1. Pluralismo. É uma palavra um pouco desprezada em Portugal. Num país que continua a ter uma Constituição que promete “abrir caminho para uma sociedade socialista”, é normal que a esquerda tenha uma relação algo complexa com o pluralismo político.

A chegada da Iniciativa Liberal e do Chega ao Parlamento trouxe ao de cima uma vez mais essa originalidade — o que exponenciou o disparate à esquerda. Houve quem culpasse Passos Coelho (o diabo ao qual a esquerda atribui todos os supostos males do país), houve quem quisesse responsabilizasse o Benfica e até houve quem culpasse os mais de 131 mil eleitores (ignorantes, claro!) que votaram nos liberais da IL e nos ultra-conservadores do Chega.

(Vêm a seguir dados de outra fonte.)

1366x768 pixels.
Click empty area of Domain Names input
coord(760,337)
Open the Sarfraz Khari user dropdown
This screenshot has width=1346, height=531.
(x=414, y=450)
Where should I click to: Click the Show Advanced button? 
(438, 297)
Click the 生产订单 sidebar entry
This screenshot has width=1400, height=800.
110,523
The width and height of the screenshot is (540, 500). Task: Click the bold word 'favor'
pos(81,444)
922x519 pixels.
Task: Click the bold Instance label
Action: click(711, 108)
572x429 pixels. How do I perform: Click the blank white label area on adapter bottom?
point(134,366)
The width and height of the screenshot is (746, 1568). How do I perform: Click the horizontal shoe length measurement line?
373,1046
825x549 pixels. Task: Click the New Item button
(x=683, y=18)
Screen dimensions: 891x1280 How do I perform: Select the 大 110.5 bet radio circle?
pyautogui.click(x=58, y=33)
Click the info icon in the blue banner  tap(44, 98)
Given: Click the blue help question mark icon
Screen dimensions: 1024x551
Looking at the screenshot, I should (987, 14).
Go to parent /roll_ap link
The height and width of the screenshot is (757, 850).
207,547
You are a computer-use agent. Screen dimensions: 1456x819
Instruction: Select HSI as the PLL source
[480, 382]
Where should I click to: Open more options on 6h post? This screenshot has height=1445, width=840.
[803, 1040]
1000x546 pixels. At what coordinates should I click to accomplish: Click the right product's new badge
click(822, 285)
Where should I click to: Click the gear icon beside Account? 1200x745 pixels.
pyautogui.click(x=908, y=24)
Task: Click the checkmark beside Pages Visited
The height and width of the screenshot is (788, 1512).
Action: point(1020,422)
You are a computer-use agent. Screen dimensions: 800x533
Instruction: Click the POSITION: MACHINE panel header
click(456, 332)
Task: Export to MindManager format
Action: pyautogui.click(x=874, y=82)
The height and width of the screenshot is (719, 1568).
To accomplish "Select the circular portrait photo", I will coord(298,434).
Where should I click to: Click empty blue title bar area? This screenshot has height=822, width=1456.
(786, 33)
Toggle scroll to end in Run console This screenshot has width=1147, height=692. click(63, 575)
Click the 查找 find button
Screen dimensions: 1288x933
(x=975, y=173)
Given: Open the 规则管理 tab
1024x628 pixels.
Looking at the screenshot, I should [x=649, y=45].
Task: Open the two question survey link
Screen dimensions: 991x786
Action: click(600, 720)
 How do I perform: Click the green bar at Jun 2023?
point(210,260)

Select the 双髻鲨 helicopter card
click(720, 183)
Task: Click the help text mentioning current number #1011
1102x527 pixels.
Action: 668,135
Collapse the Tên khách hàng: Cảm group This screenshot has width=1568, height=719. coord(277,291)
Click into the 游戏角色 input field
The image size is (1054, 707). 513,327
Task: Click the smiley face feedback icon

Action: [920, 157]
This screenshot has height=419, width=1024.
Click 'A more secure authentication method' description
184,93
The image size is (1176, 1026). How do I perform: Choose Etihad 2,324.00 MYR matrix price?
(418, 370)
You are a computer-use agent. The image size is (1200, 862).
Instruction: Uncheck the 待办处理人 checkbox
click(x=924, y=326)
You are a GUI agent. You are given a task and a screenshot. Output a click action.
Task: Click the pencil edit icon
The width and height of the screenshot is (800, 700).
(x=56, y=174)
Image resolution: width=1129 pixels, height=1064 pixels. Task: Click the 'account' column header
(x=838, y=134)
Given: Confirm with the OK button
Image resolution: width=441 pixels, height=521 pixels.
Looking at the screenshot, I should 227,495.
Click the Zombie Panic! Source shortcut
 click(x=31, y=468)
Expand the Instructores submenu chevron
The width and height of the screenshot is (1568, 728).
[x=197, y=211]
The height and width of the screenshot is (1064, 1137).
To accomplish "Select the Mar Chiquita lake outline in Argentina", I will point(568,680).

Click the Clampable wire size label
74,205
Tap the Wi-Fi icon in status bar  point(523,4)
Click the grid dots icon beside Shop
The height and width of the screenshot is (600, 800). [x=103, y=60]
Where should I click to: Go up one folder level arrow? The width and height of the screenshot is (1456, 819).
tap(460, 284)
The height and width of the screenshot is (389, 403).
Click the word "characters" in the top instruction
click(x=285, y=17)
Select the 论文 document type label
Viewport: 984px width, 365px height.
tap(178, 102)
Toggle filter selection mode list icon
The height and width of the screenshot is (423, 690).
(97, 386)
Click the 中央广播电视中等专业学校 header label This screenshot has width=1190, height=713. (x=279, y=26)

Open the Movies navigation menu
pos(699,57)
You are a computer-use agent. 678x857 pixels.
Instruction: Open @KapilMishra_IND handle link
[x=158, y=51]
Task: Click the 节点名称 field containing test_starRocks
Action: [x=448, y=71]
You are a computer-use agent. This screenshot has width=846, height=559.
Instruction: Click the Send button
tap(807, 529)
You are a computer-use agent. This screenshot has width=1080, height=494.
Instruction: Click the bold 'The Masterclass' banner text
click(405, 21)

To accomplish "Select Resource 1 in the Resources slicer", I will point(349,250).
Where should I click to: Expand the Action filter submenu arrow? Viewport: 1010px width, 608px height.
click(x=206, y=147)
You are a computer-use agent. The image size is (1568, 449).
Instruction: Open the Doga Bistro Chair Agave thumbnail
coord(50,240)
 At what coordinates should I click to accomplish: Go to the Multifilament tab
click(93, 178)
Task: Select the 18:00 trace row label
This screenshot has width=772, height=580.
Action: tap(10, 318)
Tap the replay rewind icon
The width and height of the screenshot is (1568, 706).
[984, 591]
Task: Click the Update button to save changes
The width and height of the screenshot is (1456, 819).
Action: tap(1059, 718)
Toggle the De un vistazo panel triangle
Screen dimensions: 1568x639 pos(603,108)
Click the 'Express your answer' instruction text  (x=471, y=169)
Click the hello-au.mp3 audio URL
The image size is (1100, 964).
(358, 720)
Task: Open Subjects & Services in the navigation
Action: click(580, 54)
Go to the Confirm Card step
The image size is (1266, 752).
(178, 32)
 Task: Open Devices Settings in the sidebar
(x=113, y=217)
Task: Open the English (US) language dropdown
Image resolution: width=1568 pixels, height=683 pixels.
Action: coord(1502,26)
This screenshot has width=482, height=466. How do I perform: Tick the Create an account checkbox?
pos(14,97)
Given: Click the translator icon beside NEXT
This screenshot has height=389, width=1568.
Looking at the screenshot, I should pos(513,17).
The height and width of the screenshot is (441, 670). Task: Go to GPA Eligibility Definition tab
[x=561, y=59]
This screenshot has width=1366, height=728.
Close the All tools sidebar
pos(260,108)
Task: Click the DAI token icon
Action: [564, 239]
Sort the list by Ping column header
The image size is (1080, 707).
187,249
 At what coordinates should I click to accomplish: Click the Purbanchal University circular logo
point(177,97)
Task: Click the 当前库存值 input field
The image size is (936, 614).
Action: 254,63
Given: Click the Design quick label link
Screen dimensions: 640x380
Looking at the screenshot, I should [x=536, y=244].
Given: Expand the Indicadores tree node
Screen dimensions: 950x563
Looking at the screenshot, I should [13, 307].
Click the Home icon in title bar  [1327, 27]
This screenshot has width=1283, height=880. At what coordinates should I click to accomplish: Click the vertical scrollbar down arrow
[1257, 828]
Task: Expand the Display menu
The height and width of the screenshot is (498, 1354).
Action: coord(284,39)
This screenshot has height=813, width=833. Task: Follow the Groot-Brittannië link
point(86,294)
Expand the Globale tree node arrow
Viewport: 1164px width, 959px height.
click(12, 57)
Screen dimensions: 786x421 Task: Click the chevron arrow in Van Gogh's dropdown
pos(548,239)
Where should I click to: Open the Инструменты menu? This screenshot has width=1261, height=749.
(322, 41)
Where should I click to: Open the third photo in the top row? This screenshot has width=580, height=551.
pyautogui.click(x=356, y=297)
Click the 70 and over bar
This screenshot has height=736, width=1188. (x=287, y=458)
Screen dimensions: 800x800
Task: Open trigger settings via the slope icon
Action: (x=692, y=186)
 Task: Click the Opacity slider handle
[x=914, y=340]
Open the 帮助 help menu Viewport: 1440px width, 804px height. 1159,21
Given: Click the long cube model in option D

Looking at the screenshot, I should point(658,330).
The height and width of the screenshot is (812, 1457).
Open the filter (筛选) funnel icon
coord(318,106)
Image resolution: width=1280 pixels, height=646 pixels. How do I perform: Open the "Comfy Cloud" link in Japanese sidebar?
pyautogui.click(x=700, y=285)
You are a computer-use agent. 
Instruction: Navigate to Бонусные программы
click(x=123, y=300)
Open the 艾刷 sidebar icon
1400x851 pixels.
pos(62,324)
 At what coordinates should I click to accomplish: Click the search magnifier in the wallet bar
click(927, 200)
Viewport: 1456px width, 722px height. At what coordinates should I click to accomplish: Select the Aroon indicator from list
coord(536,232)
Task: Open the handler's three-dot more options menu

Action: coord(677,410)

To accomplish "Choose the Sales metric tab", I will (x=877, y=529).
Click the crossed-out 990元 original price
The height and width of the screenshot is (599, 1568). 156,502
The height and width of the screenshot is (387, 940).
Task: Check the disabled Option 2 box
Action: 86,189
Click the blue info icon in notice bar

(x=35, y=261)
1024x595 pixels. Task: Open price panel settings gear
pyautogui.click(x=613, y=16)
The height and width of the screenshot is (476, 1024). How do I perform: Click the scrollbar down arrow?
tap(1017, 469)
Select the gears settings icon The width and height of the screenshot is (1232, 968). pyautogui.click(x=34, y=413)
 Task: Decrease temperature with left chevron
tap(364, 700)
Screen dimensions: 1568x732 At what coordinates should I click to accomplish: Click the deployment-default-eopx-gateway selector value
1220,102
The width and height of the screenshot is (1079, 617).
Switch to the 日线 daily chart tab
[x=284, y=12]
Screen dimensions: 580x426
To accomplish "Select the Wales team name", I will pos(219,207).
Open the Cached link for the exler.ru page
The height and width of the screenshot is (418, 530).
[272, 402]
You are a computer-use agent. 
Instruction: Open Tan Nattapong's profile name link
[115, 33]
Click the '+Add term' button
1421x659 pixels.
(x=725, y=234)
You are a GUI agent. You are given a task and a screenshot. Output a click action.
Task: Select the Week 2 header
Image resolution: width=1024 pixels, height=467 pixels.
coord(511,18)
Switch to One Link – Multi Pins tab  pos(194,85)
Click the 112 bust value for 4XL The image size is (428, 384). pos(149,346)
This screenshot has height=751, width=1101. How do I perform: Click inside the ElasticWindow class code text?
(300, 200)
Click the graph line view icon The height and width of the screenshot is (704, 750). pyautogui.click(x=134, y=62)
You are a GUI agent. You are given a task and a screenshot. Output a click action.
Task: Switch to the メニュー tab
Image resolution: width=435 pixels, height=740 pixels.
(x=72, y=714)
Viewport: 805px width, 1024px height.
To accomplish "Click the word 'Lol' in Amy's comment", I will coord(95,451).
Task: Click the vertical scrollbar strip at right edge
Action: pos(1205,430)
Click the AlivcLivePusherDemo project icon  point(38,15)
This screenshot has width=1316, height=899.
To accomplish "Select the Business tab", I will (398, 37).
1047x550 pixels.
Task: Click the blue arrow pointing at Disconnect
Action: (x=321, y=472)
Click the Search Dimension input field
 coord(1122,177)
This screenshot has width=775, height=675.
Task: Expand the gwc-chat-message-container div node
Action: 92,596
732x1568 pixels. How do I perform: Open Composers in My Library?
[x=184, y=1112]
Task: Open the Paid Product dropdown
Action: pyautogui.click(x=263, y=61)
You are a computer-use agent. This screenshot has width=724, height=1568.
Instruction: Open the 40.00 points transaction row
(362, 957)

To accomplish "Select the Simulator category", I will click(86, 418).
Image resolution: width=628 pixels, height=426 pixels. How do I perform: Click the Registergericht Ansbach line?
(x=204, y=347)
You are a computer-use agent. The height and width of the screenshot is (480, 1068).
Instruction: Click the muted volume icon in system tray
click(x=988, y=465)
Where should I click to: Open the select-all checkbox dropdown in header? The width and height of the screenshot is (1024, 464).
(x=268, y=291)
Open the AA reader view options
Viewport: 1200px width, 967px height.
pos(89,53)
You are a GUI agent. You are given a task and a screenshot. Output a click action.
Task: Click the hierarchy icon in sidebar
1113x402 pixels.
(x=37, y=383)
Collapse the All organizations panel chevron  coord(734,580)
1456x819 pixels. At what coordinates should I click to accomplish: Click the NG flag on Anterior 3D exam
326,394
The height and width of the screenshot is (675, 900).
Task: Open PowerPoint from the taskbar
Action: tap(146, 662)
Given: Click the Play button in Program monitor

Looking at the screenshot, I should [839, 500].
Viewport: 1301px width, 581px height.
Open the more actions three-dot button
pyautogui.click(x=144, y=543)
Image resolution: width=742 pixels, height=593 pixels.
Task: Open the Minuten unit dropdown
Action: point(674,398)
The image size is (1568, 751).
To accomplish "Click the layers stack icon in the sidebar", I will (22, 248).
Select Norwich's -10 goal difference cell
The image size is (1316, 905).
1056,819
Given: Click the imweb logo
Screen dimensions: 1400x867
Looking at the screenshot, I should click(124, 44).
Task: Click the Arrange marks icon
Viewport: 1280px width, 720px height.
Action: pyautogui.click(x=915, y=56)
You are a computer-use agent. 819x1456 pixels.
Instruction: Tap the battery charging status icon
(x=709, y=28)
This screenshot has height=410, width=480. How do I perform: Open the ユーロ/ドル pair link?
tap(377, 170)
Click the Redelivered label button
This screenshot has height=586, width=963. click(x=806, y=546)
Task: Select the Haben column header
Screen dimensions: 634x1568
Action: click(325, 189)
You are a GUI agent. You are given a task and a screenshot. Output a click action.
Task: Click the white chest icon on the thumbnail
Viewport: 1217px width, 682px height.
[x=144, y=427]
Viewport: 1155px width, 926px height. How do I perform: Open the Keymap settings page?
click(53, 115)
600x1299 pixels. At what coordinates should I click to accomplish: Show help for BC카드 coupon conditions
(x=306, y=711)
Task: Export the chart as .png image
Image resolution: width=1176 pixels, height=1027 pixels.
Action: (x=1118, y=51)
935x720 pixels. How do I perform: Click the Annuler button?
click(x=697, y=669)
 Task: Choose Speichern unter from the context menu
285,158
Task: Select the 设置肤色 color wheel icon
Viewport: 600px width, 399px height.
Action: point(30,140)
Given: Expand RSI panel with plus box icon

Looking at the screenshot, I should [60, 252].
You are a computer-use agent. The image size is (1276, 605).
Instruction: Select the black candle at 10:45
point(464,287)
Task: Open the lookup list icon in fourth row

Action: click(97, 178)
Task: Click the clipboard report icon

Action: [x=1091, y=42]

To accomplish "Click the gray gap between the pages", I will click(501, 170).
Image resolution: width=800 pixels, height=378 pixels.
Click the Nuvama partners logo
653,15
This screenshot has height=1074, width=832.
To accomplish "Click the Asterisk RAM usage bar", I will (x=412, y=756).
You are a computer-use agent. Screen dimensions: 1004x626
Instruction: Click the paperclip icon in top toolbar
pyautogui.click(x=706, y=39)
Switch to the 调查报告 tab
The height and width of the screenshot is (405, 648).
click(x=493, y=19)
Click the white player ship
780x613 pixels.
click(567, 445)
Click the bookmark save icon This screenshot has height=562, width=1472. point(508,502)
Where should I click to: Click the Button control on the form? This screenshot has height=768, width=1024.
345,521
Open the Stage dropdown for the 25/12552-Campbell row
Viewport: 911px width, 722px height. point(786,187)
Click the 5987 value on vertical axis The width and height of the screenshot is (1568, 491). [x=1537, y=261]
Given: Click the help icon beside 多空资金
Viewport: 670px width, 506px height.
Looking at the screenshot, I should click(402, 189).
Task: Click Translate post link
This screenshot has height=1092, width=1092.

Além de uma ausência preocupante de respeito básico pela escolha dos eleitores, o sectarismo da esquerda portuguesa não conhece limites. Nunca os preocupou que Portugal seja visto nas principais capitais europeias como uma democracia exótica onde a extrema-esquerda tem quase 1/6 do Parlamento. Sempre encararam como obrigatório que Portugal fosse a única democracia ocidental a albergar os estalinistas jurássicos do Partido Comunista Português — adoradores da velha União Soviética e de regimes onde impera a fome e a miséria humana como a Coreia do Norte e a Venezuela — desde 1976. E não vêm qualquer problema em que o expoente máximo da extrema-esquerda indígena (o Bloco de Esquerda) ainda tenha como objetivo destruir o sistema capitalista para construir algo indefinido inspirado por Marx.

De uma forma simples: o pluralismo só é fixe, se for da esquerda radical até à democracia-cristã. Como se os liberais não tivessem lugar na democracia portuguesa e como se os extremistas do PCP e do Bloco não tivessem sido o catalisador do Chega. E — mais grave — como se os eleitores não tivessem o direito de elegerem quem bem entendessem.